WHAT TO WORK ON: Render this sentence from the abstract on colistin-induced kidney injury in Spanish: "METTL3 is the major factor involved in abnormal m6A modification."

EXTRACT:
METTL3/m6A/miRNA-873-5p attenuated oxidative stress and apoptosis in colistin-induced kidney injury by modulating Keap1/Nrf2 pathway

Abstract

Nephrotoxicity of colistin is the major factor limiting its clinical application. However, the exact mechanism of colistin-induced nephrotoxicity is still elusive. N6-Methyladenosine (m6A) modification has been implicated in many biological processes, however, its role in colistin-induced nephrotoxicity needs to be elucidated. Mouse renal tubular epithelial cells (mRTECs) were treated with 200 μM colistin with or without METTL3 overexpression. Cells injury, m6A assay, oxidative stress and apoptosis were examined. Levels of m6A are decreased after colistin treatment in mRTECs. METTL3 is the major factor involved in abnormal m6A modification. METTL3 overexpression plays a protective role against colistin-induced oxidative stress and apoptosis. Moreover, METTL3 interacts with the microprocessor protein DGCR8 and positively modulates miR-873-5p mature process in an m6A-dependent manner. Further experiments show that miR-873-5p could regulate Keap1-Nrf2 pathway against colistin-induced oxidative stress and apoptosis. These studies revealed an important role of METTL3/m6A in colistin-induced nephrotoxicity and provide a new insight on m6A modification in drug induced toxicity.

COLLECTED MATERIAL:
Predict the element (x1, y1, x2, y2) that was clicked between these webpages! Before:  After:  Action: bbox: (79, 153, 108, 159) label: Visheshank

WRITTEN ANSWER: METTL3 es el principal factor implicado en la modificación anómala de m6A.